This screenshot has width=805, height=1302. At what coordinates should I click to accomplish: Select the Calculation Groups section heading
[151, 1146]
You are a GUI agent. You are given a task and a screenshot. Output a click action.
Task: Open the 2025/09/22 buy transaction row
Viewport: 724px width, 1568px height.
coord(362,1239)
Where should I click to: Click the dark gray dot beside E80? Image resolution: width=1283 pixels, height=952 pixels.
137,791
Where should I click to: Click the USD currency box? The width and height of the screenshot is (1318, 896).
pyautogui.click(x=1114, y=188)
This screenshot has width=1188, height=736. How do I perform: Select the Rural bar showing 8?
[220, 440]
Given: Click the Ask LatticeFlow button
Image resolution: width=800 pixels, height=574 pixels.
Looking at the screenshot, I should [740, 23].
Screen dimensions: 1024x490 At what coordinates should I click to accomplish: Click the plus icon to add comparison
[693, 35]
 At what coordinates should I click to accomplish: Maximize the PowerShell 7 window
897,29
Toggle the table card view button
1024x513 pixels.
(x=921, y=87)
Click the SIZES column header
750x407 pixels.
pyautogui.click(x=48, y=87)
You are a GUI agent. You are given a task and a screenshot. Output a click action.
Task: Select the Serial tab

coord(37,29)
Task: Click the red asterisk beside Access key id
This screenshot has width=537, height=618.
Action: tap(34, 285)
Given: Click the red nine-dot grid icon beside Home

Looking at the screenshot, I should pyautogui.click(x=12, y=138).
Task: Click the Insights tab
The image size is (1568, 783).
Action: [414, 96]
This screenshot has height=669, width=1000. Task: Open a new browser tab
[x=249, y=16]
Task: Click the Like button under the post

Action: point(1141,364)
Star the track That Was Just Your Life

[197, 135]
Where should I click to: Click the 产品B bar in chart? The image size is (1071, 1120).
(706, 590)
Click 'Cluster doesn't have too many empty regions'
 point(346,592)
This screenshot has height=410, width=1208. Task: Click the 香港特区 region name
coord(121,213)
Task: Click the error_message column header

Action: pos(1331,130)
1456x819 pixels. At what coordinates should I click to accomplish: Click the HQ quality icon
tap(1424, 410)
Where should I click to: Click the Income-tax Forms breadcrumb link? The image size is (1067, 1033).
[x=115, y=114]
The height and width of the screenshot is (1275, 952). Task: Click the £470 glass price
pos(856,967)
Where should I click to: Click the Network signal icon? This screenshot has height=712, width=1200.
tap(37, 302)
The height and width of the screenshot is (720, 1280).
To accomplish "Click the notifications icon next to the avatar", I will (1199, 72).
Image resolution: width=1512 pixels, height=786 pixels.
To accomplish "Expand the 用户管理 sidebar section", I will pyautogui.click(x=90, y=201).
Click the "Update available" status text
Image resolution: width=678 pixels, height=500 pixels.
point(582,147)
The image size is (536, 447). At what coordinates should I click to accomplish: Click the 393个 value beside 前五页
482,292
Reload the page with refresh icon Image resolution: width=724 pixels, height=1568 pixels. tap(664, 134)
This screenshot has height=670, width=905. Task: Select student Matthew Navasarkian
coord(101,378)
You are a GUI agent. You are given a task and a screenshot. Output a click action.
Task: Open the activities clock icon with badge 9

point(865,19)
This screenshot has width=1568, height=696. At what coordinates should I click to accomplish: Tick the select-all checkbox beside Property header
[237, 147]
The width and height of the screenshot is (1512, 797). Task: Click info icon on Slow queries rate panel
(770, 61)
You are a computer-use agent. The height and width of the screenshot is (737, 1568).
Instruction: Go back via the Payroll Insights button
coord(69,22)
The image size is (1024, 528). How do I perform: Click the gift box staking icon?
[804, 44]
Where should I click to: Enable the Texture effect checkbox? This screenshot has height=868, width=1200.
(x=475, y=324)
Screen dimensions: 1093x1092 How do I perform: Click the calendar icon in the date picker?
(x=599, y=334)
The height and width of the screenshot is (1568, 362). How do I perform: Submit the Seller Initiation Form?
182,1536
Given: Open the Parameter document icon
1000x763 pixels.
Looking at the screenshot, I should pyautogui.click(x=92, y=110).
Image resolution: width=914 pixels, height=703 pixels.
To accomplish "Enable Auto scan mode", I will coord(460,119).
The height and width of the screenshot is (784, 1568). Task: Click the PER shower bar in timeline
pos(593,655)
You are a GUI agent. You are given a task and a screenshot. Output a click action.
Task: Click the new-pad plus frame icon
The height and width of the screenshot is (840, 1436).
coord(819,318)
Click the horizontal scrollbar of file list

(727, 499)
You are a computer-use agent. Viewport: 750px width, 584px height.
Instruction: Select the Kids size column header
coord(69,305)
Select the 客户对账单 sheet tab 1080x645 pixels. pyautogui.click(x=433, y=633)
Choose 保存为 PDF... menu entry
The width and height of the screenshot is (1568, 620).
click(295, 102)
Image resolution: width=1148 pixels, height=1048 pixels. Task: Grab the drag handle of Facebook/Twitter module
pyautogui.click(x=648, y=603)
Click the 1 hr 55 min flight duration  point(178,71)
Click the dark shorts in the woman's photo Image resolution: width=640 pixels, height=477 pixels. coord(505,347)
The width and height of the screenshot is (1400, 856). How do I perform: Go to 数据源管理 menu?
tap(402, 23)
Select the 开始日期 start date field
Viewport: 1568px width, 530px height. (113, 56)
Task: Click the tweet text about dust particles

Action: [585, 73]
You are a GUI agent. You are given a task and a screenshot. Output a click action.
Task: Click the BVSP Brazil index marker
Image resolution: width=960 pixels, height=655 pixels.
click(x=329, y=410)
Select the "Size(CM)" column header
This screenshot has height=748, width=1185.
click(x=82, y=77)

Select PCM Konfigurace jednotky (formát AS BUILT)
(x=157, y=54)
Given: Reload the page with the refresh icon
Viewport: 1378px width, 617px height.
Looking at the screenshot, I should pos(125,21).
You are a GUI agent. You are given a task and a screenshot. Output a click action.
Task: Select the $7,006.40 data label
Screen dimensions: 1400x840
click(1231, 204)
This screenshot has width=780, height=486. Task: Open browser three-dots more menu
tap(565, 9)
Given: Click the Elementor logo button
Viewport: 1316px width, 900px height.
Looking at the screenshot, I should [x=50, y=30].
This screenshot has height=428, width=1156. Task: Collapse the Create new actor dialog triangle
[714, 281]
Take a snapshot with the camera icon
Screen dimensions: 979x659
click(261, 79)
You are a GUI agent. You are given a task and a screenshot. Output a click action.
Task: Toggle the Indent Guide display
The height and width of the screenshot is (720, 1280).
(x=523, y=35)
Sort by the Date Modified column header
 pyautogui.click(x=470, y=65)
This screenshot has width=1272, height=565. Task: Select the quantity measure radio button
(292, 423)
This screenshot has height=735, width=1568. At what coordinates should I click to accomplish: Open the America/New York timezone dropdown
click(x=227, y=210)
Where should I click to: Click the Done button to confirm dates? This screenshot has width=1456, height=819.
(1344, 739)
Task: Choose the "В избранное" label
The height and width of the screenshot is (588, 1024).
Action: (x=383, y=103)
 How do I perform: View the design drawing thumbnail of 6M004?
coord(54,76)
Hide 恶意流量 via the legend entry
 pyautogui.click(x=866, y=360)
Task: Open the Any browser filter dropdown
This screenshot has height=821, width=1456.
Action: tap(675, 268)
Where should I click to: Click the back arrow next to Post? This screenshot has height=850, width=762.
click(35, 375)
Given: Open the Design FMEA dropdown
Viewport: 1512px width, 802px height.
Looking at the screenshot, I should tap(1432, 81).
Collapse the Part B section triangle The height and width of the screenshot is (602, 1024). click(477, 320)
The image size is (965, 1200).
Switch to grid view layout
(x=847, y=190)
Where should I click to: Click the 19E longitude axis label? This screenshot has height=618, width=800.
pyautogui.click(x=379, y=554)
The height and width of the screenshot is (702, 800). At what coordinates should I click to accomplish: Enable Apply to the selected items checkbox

* **Aim**
Copy out every line of the records above without changing anything.

* **Result for this task**
This screenshot has width=805, height=1302. At what coordinates should I click to accomplish: Select the Calculation Groups section heading
[151, 1146]
You are a GUI agent. You are given a task and a screenshot. Output a click action.
Task: Open the 2025/09/22 buy transaction row
Viewport: 724px width, 1568px height.
coord(362,1239)
Where should I click to: Click the dark gray dot beside E80? Image resolution: width=1283 pixels, height=952 pixels.
137,791
Where should I click to: Click the USD currency box? The width and height of the screenshot is (1318, 896).
pyautogui.click(x=1114, y=188)
This screenshot has width=1188, height=736. How do I perform: Select the Rural bar showing 8?
[220, 440]
Given: Click the Ask LatticeFlow button
Image resolution: width=800 pixels, height=574 pixels.
Looking at the screenshot, I should [740, 23].
Screen dimensions: 1024x490 At what coordinates should I click to accomplish: Click the plus icon to add comparison
[693, 35]
 At what coordinates should I click to accomplish: Maximize the PowerShell 7 window
897,29
Toggle the table card view button
1024x513 pixels.
(x=921, y=87)
Click the SIZES column header
750x407 pixels.
pyautogui.click(x=48, y=87)
You are a GUI agent. You are given a task and a screenshot. Output a click action.
Task: Select the Serial tab

coord(37,29)
Task: Click the red asterisk beside Access key id
This screenshot has width=537, height=618.
Action: tap(34, 285)
Given: Click the red nine-dot grid icon beside Home

Looking at the screenshot, I should pyautogui.click(x=12, y=138).
Task: Click the Insights tab
The image size is (1568, 783).
Action: [414, 96]
This screenshot has height=669, width=1000. Task: Open a new browser tab
[x=249, y=16]
Task: Click the Like button under the post

Action: point(1141,364)
Star the track That Was Just Your Life

[197, 135]
Where should I click to: Click the 产品B bar in chart? The image size is (1071, 1120).
(706, 590)
Click 'Cluster doesn't have too many empty regions'
 point(346,592)
This screenshot has height=410, width=1208. Task: Click the 香港特区 region name
coord(121,213)
Task: Click the error_message column header

Action: pos(1331,130)
1456x819 pixels. At what coordinates should I click to accomplish: Click the HQ quality icon
tap(1424, 410)
Where should I click to: Click the Income-tax Forms breadcrumb link? The image size is (1067, 1033).
[x=115, y=114]
The height and width of the screenshot is (1275, 952). Task: Click the £470 glass price
pos(856,967)
Where should I click to: Click the Network signal icon? This screenshot has height=712, width=1200.
tap(37, 302)
The height and width of the screenshot is (720, 1280).
To accomplish "Click the notifications icon next to the avatar", I will (1199, 72).
Image resolution: width=1512 pixels, height=786 pixels.
To accomplish "Expand the 用户管理 sidebar section", I will pyautogui.click(x=90, y=201).
Click the "Update available" status text
Image resolution: width=678 pixels, height=500 pixels.
point(582,147)
The image size is (536, 447). At what coordinates should I click to accomplish: Click the 393个 value beside 前五页
482,292
Reload the page with refresh icon Image resolution: width=724 pixels, height=1568 pixels. tap(664, 134)
This screenshot has height=670, width=905. Task: Select student Matthew Navasarkian
coord(101,378)
You are a GUI agent. You are given a task and a screenshot. Output a click action.
Task: Open the activities clock icon with badge 9

point(865,19)
This screenshot has width=1568, height=696. At what coordinates should I click to accomplish: Tick the select-all checkbox beside Property header
[237, 147]
The width and height of the screenshot is (1512, 797). Task: Click info icon on Slow queries rate panel
(770, 61)
You are a computer-use agent. The height and width of the screenshot is (737, 1568).
Instruction: Go back via the Payroll Insights button
coord(69,22)
The image size is (1024, 528). How do I perform: Click the gift box staking icon?
[804, 44]
Where should I click to: Enable the Texture effect checkbox? This screenshot has height=868, width=1200.
(x=475, y=324)
Screen dimensions: 1093x1092 How do I perform: Click the calendar icon in the date picker?
(x=599, y=334)
The height and width of the screenshot is (1568, 362). How do I perform: Submit the Seller Initiation Form?
182,1536
Given: Open the Parameter document icon
1000x763 pixels.
Looking at the screenshot, I should pyautogui.click(x=92, y=110).
Image resolution: width=914 pixels, height=703 pixels.
To accomplish "Enable Auto scan mode", I will coord(460,119).
The height and width of the screenshot is (784, 1568). Task: Click the PER shower bar in timeline
pos(593,655)
You are a GUI agent. You are given a task and a screenshot. Output a click action.
Task: Click the new-pad plus frame icon
The height and width of the screenshot is (840, 1436).
coord(819,318)
Click the horizontal scrollbar of file list

(727, 499)
You are a computer-use agent. Viewport: 750px width, 584px height.
Instruction: Select the Kids size column header
coord(69,305)
Select the 客户对账单 sheet tab 1080x645 pixels. pyautogui.click(x=433, y=633)
Choose 保存为 PDF... menu entry
The width and height of the screenshot is (1568, 620).
click(295, 102)
Image resolution: width=1148 pixels, height=1048 pixels. Task: Grab the drag handle of Facebook/Twitter module
pyautogui.click(x=648, y=603)
Click the 1 hr 55 min flight duration  point(178,71)
Click the dark shorts in the woman's photo Image resolution: width=640 pixels, height=477 pixels. coord(505,347)
The width and height of the screenshot is (1400, 856). How do I perform: Go to 数据源管理 menu?
tap(402, 23)
Select the 开始日期 start date field
Viewport: 1568px width, 530px height. (113, 56)
Task: Click the tweet text about dust particles

Action: [585, 73]
You are a GUI agent. You are given a task and a screenshot. Output a click action.
Task: Click the BVSP Brazil index marker
Image resolution: width=960 pixels, height=655 pixels.
click(x=329, y=410)
Select the "Size(CM)" column header
This screenshot has height=748, width=1185.
click(x=82, y=77)

Select PCM Konfigurace jednotky (formát AS BUILT)
(x=157, y=54)
Given: Reload the page with the refresh icon
Viewport: 1378px width, 617px height.
Looking at the screenshot, I should pos(125,21).
You are a GUI agent. You are given a task and a screenshot. Output a click action.
Task: Select the $7,006.40 data label
Screen dimensions: 1400x840
click(1231, 204)
This screenshot has width=780, height=486. Task: Open browser three-dots more menu
tap(565, 9)
Given: Click the Elementor logo button
Viewport: 1316px width, 900px height.
Looking at the screenshot, I should [x=50, y=30].
This screenshot has height=428, width=1156. Task: Collapse the Create new actor dialog triangle
[714, 281]
Take a snapshot with the camera icon
Screen dimensions: 979x659
click(261, 79)
You are a GUI agent. You are given a task and a screenshot. Output a click action.
Task: Toggle the Indent Guide display
The height and width of the screenshot is (720, 1280).
(x=523, y=35)
Sort by the Date Modified column header
 pyautogui.click(x=470, y=65)
This screenshot has width=1272, height=565. Task: Select the quantity measure radio button
(292, 423)
This screenshot has height=735, width=1568. At what coordinates should I click to accomplish: Open the America/New York timezone dropdown
click(x=227, y=210)
Where should I click to: Click the Done button to confirm dates? This screenshot has width=1456, height=819.
(1344, 739)
Task: Choose the "В избранное" label
The height and width of the screenshot is (588, 1024).
Action: (x=383, y=103)
 How do I perform: View the design drawing thumbnail of 6M004?
coord(54,76)
Hide 恶意流量 via the legend entry
 pyautogui.click(x=866, y=360)
Task: Open the Any browser filter dropdown
This screenshot has height=821, width=1456.
Action: tap(675, 268)
Where should I click to: Click the back arrow next to Post? This screenshot has height=850, width=762.
click(35, 375)
Given: Open the Design FMEA dropdown
Viewport: 1512px width, 802px height.
Looking at the screenshot, I should tap(1432, 81).
Collapse the Part B section triangle The height and width of the screenshot is (602, 1024). click(477, 320)
The image size is (965, 1200).
Switch to grid view layout
(x=847, y=190)
Where should I click to: Click the 19E longitude axis label? This screenshot has height=618, width=800.
pyautogui.click(x=379, y=554)
The height and width of the screenshot is (702, 800). At what coordinates should I click to accomplish: Enable Apply to the selected items checkbox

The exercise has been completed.